ENTRIES SHOWN below:

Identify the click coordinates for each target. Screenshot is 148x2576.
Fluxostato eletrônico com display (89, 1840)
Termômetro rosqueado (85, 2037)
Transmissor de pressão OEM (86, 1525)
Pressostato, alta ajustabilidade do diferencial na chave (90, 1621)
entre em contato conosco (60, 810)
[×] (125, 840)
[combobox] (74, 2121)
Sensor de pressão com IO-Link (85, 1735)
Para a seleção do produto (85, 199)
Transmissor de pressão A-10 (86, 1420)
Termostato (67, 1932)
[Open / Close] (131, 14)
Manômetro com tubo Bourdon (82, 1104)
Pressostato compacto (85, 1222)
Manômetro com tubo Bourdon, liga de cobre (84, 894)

End of ENTRIES SHOWN.
ENTRIES SHOWN below:

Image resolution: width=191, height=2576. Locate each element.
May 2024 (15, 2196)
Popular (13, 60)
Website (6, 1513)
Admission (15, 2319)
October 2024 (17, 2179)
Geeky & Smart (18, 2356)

End of ENTRIES SHOWN.
ENTRIES SHOWN below:

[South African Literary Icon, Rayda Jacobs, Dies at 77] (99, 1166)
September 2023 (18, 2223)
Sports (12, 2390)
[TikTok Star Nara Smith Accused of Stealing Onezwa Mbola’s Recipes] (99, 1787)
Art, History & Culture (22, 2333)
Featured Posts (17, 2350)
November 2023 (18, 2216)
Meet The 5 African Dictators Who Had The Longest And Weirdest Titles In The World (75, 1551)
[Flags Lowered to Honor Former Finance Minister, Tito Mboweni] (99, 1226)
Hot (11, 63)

End of ENTRIES SHOWN.

### WHAT TO PRODUCE:
Could you repeat exactly the lines in the listing above from the one with "Pressostato compacto (85, 1222)" down to the one with "Manômetro com tubo Bourdon, liga"? Include both of those lines.

### RESULT:
Pressostato compacto (85, 1222)
Manômetro com tubo Bourdon, liga de cobre (84, 894)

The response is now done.